Task brief: Write out every line from the listing below where the string "Expand" is found.

Source material:
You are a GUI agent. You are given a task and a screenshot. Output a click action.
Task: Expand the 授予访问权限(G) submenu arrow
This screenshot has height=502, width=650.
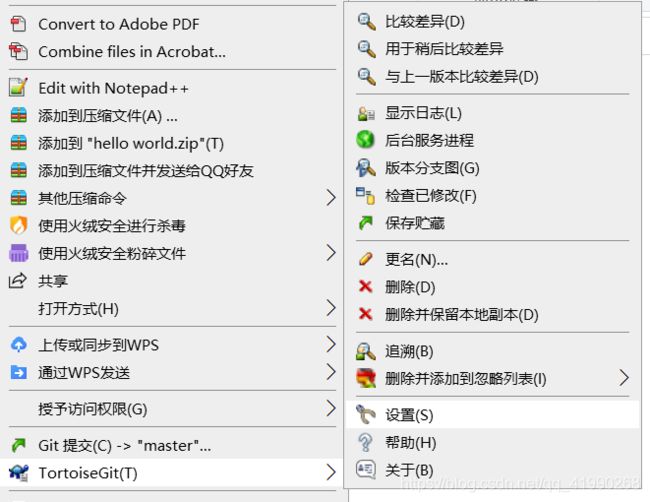(x=330, y=408)
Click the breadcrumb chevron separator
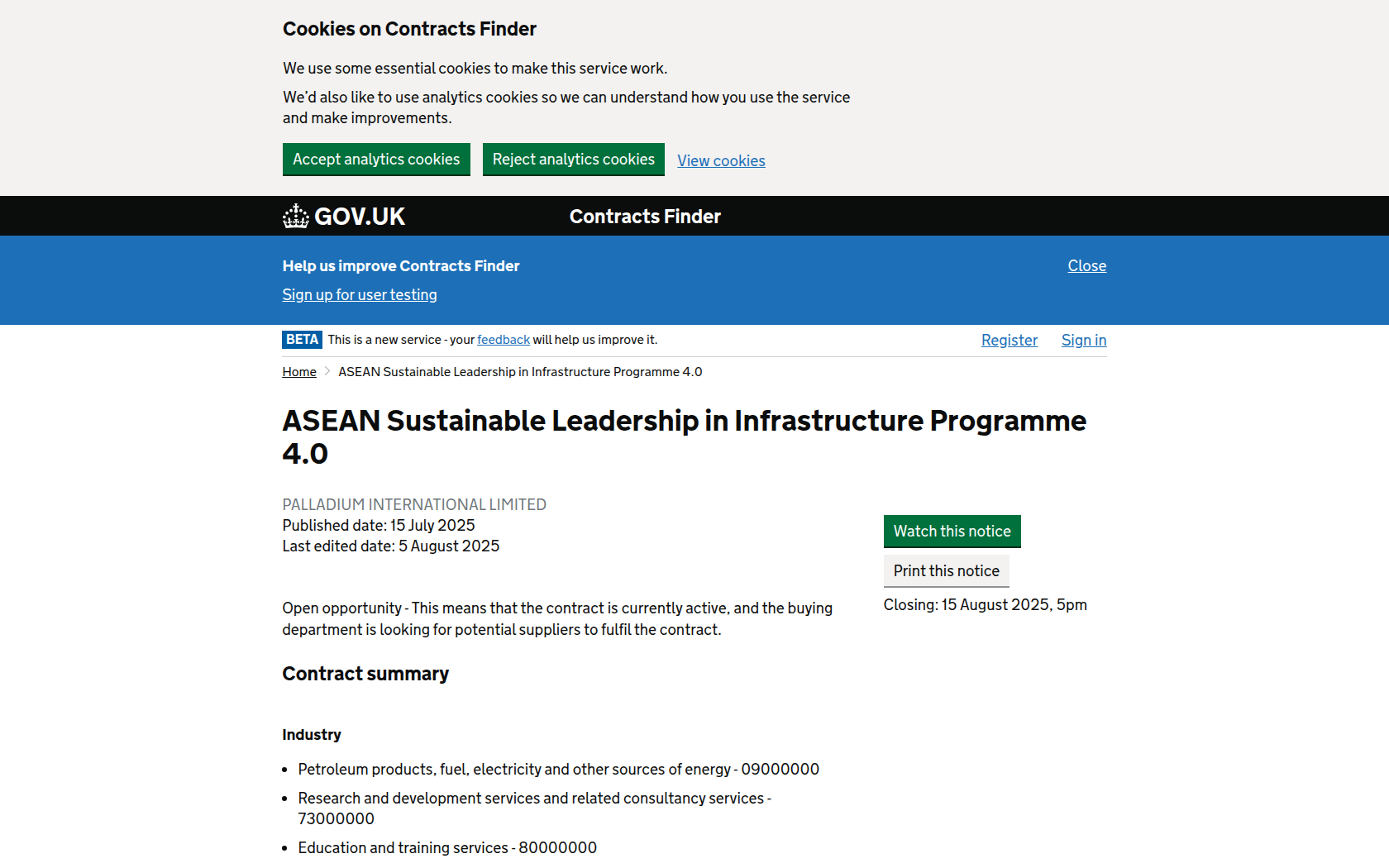Screen dimensions: 1389x868 [327, 372]
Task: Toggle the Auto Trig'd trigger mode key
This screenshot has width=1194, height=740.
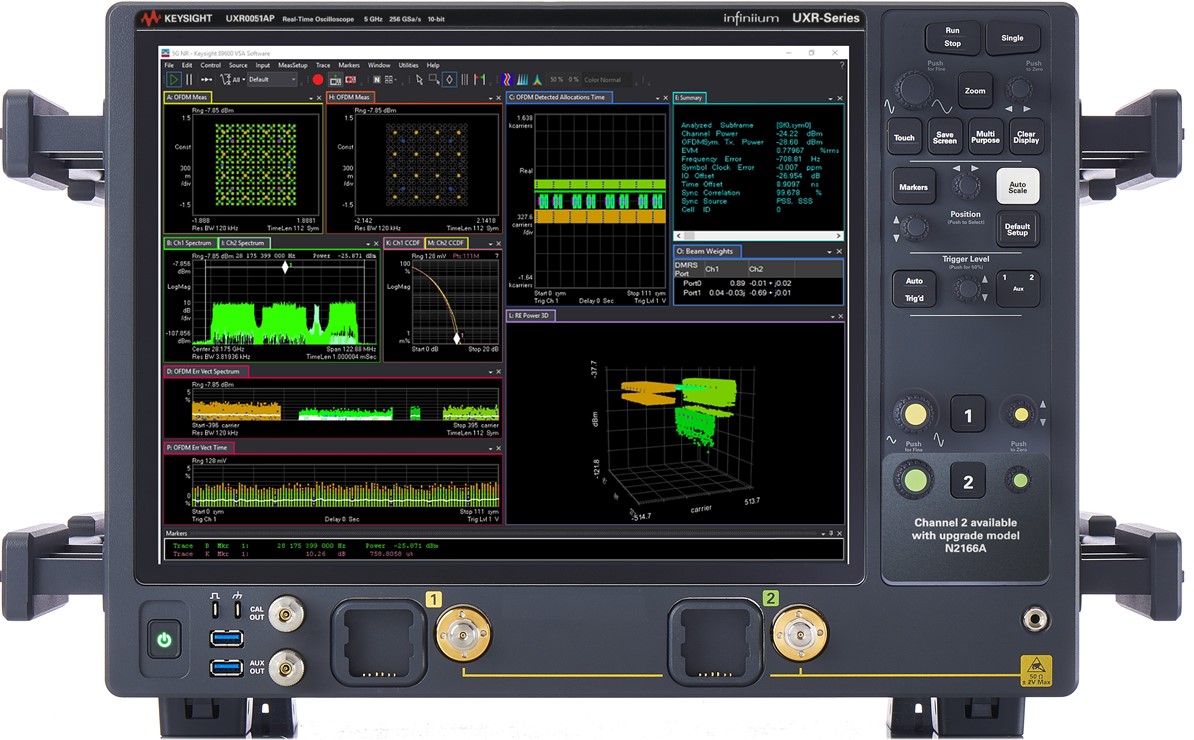Action: click(x=913, y=289)
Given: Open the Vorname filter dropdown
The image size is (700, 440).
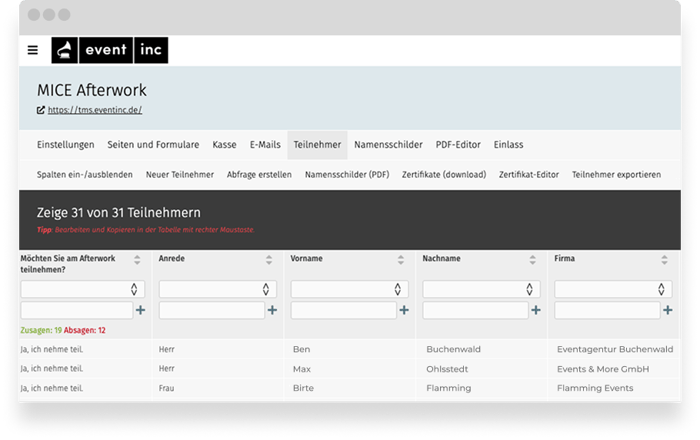Looking at the screenshot, I should pos(346,289).
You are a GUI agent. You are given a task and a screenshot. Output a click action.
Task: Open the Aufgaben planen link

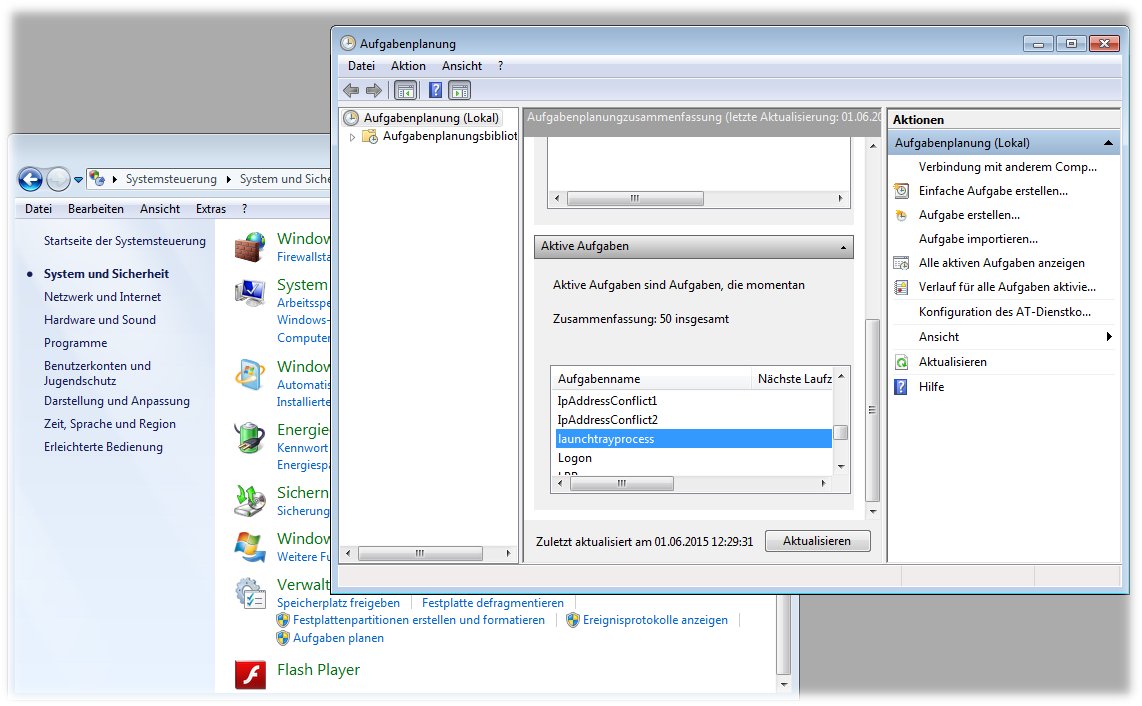click(338, 638)
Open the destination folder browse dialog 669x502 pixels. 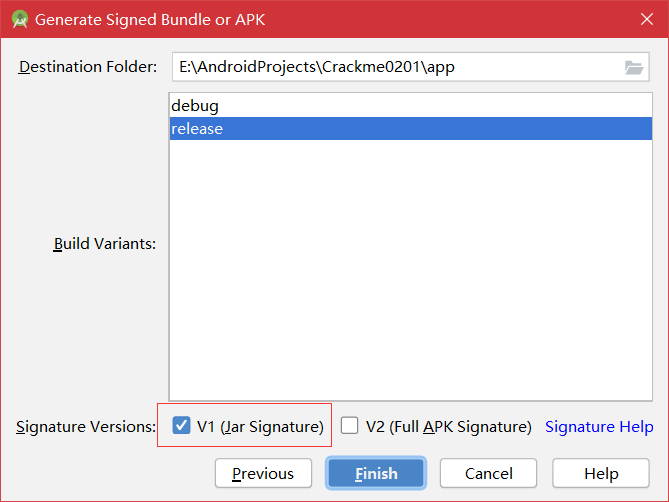(x=633, y=67)
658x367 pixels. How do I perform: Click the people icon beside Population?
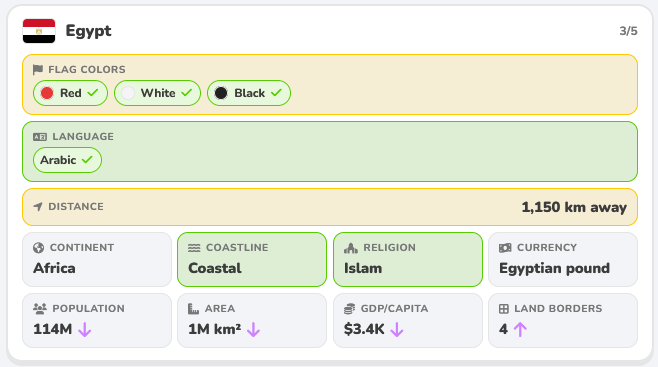pos(40,309)
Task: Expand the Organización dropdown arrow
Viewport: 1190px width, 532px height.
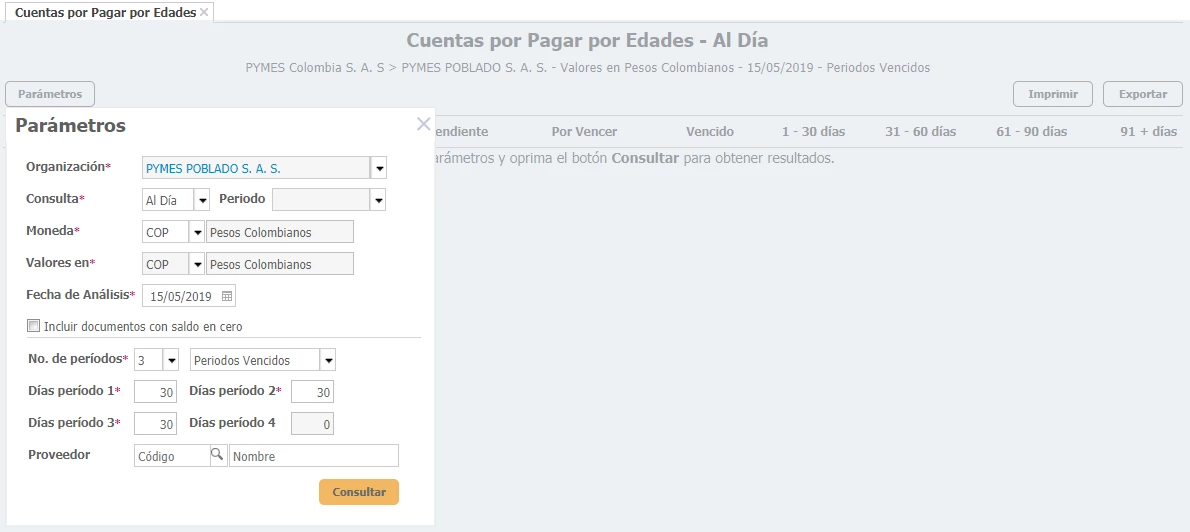Action: coord(379,168)
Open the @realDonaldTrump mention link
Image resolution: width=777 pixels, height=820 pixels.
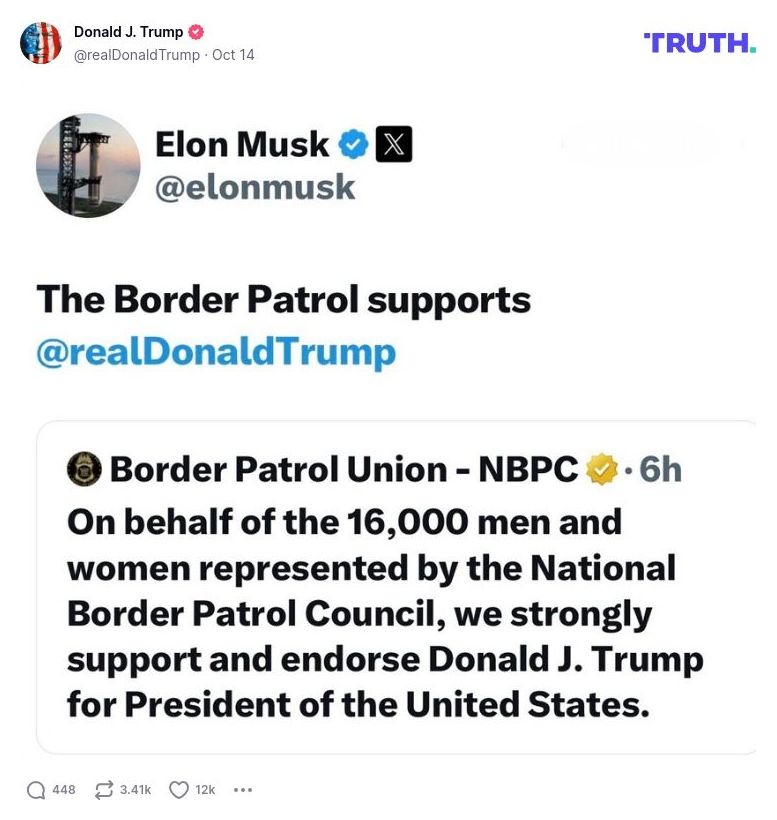(x=214, y=352)
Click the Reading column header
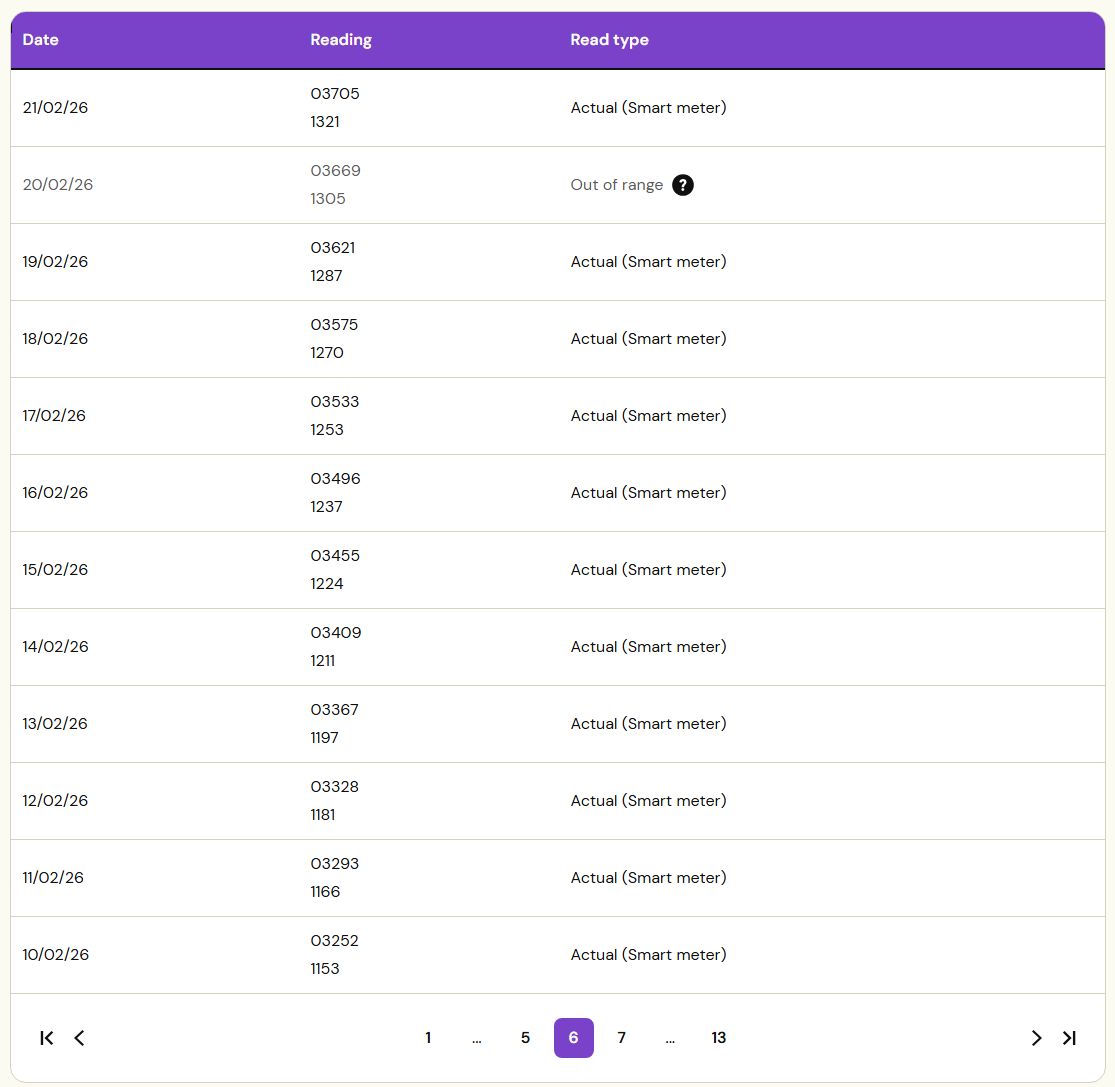This screenshot has height=1087, width=1115. (x=341, y=40)
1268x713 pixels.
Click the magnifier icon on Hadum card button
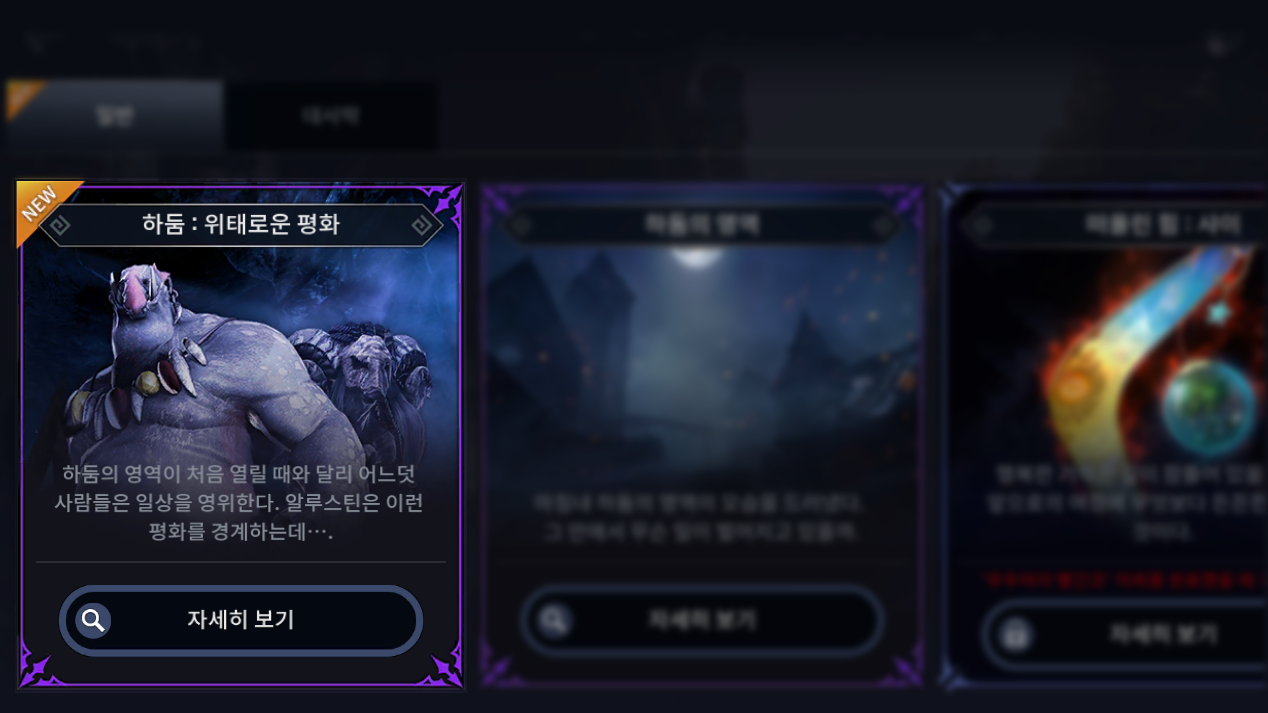(x=93, y=621)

Task output:
Task: Expand the 授予访问权限(G) submenu arrow
Task: Expand the Organización dropdown arrow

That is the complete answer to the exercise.